■ DESCRIPTION OF THE TASK
Your answer should be the lines of the material that include the word "blue".
※
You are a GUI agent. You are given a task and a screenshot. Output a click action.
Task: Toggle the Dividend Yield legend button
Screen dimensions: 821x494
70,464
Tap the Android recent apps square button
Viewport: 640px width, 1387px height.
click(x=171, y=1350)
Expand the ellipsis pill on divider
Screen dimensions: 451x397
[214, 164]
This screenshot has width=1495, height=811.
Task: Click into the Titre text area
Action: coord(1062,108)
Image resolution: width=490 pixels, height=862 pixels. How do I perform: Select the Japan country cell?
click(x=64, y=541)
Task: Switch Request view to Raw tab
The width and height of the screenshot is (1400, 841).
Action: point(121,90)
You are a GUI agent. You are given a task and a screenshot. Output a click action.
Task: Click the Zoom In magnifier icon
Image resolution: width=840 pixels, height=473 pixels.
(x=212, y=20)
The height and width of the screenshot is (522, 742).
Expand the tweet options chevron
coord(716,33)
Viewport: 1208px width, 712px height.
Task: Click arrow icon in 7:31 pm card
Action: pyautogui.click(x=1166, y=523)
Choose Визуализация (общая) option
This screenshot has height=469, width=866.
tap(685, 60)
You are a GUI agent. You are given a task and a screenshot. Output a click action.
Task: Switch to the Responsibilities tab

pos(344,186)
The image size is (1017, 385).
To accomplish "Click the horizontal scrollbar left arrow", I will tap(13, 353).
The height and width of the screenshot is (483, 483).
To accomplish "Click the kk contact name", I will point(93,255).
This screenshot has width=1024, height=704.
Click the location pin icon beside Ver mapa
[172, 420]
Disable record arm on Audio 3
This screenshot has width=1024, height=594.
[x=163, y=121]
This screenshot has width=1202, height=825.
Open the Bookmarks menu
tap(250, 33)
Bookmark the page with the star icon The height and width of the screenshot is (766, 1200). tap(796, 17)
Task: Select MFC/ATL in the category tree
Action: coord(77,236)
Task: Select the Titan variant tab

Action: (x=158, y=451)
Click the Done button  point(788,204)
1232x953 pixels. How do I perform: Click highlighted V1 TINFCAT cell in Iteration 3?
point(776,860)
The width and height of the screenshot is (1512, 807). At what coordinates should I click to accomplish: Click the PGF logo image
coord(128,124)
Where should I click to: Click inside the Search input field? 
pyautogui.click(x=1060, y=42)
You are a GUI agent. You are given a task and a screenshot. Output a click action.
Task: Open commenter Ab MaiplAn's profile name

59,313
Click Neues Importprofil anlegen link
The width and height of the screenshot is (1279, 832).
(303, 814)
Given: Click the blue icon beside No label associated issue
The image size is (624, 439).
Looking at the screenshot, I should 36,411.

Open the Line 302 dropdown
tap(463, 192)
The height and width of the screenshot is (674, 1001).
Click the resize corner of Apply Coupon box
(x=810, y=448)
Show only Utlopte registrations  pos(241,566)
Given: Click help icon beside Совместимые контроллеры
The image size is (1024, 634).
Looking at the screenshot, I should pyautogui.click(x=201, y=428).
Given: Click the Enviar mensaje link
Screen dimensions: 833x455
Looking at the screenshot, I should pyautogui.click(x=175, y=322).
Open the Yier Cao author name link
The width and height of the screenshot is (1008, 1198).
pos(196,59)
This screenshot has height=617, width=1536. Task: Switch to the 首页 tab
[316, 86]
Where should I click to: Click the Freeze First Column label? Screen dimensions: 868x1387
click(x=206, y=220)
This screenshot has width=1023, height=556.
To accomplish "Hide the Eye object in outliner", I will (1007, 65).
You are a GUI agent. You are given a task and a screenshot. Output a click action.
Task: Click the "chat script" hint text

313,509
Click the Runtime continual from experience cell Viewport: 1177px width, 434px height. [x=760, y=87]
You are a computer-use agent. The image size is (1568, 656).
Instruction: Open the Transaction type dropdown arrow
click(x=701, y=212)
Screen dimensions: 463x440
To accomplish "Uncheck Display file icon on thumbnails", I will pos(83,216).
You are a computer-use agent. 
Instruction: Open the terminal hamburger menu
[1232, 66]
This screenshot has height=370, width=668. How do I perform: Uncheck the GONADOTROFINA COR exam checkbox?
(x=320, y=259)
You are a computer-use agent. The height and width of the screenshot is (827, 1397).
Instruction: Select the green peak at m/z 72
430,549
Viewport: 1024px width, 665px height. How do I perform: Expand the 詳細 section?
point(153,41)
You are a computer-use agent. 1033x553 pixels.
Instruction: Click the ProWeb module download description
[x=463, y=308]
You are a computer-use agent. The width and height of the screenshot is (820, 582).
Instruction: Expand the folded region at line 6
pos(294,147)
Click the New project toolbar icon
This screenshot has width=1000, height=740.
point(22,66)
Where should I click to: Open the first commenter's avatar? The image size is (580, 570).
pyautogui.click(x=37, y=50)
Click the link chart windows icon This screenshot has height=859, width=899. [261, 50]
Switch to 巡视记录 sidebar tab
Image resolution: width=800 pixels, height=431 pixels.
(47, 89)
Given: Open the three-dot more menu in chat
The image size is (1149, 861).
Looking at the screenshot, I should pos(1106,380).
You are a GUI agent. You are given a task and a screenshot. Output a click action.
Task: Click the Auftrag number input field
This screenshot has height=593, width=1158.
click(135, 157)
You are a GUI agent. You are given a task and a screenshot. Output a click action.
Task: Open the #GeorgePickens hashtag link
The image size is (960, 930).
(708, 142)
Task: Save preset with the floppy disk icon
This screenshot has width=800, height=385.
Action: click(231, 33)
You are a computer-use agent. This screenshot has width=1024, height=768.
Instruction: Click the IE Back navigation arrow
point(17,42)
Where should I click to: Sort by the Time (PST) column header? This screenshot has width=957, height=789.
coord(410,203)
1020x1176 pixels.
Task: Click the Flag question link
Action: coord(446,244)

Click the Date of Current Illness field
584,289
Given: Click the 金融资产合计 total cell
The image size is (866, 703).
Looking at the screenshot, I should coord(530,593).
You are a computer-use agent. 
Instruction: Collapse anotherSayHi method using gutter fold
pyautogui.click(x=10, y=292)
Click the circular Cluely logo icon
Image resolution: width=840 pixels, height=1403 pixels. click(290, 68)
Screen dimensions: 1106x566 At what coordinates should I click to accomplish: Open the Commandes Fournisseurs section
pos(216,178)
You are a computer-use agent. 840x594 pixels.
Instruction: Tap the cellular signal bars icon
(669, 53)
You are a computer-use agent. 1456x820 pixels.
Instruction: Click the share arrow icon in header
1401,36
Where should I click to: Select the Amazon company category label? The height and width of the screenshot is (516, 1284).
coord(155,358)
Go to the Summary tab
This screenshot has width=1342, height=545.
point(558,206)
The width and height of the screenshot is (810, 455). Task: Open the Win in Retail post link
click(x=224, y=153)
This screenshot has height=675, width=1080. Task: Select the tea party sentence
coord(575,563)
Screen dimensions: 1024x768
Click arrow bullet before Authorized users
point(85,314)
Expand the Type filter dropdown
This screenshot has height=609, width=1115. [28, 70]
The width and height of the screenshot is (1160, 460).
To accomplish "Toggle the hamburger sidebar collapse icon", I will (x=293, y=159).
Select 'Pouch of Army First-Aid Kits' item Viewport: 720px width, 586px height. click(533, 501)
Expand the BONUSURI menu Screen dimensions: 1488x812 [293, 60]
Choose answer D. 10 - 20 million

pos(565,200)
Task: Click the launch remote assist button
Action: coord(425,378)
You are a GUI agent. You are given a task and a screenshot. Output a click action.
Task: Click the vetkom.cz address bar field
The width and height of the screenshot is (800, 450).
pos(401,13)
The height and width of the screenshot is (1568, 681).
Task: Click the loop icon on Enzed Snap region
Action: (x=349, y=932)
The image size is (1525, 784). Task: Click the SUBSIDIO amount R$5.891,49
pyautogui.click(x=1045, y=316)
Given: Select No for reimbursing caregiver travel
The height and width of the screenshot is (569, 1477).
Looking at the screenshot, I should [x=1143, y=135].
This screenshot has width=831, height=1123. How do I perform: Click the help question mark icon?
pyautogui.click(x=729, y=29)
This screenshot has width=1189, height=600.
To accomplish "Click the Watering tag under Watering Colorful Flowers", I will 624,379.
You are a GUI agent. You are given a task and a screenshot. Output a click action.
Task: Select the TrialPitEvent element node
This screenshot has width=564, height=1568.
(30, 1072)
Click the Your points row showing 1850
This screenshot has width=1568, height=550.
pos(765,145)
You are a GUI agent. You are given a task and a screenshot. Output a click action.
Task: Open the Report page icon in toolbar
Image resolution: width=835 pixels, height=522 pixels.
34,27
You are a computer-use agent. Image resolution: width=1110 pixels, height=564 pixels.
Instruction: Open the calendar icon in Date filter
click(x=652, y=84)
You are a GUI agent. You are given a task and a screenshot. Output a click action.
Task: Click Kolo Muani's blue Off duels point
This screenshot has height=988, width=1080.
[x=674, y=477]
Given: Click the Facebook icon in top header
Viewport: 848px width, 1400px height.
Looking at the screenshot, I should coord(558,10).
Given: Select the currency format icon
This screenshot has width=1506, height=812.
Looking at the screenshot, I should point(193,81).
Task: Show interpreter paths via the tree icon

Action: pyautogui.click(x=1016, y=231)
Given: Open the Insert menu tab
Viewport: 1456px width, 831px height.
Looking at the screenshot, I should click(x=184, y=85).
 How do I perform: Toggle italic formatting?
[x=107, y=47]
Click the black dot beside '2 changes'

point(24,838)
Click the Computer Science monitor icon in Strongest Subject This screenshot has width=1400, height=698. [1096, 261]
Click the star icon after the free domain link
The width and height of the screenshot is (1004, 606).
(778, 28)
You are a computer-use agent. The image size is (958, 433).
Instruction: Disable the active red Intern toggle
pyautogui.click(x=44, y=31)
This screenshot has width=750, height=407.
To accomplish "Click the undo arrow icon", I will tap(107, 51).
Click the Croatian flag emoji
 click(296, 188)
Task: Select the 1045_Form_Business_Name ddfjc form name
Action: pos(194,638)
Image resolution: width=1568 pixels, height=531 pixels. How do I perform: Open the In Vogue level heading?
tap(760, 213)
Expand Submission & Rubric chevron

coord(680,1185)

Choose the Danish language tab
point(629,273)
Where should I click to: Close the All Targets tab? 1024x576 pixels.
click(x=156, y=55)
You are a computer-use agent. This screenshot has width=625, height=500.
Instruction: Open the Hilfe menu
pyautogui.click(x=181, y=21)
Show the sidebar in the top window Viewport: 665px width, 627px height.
※
■ EXERCISE RESULT
Given: Click the blue icon beside No label associated issue
Task: Click Kolo Muani's blue Off duels point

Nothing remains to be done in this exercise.